> **Stored dataset items**:
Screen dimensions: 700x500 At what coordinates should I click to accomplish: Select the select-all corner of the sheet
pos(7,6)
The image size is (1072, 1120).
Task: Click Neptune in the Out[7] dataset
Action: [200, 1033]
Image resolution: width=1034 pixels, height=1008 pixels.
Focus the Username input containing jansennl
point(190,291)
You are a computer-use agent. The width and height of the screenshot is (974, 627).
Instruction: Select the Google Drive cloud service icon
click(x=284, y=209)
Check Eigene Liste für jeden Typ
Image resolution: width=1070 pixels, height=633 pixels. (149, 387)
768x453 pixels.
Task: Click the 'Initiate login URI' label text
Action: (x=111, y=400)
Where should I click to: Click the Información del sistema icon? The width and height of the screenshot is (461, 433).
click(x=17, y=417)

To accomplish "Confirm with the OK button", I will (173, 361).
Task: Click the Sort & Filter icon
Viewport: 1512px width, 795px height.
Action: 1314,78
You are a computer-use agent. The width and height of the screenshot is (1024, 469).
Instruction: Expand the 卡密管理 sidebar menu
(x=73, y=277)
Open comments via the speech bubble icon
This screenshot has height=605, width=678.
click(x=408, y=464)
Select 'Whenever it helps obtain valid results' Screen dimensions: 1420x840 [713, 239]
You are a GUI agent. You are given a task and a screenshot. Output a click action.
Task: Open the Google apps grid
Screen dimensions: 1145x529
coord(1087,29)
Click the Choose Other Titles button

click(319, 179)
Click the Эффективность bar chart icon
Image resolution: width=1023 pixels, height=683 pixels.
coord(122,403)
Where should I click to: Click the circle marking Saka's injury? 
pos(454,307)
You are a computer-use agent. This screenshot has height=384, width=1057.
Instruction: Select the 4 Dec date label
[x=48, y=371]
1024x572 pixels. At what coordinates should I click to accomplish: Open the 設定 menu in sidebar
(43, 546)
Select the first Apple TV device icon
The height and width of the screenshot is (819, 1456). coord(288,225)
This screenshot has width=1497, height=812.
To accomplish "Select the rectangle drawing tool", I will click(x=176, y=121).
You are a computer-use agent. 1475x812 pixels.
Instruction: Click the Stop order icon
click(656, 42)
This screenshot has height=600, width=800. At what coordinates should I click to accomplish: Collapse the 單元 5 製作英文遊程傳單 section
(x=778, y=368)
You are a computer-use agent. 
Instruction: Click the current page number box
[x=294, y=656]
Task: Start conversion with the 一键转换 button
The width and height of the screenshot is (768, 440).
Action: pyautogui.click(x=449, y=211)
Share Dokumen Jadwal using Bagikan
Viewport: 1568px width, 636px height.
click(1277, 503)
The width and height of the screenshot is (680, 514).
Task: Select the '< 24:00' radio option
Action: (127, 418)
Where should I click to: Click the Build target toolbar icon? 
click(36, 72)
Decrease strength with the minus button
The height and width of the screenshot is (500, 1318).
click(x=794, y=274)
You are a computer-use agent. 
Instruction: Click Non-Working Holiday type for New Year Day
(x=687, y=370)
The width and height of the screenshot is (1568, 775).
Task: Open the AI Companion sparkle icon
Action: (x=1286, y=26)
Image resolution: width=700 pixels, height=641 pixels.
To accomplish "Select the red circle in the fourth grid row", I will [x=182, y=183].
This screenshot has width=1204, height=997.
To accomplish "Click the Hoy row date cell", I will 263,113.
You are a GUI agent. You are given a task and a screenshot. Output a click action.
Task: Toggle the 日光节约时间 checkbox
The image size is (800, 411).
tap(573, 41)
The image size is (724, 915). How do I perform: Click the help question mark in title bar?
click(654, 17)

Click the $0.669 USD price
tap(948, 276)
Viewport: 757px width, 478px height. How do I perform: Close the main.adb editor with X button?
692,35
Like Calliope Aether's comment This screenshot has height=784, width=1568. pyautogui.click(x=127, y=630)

> **Brief**: Copy out each line of the data containing the string "will".

> **Response box**:
To accomplish "Confirm with the OK button", I will (173, 361).
To accomplish "Select the rectangle drawing tool", I will click(x=176, y=121).
To accomplish "Select the red circle in the fourth grid row", I will [x=182, y=183].
To accomplish "Click the Hoy row date cell", I will 263,113.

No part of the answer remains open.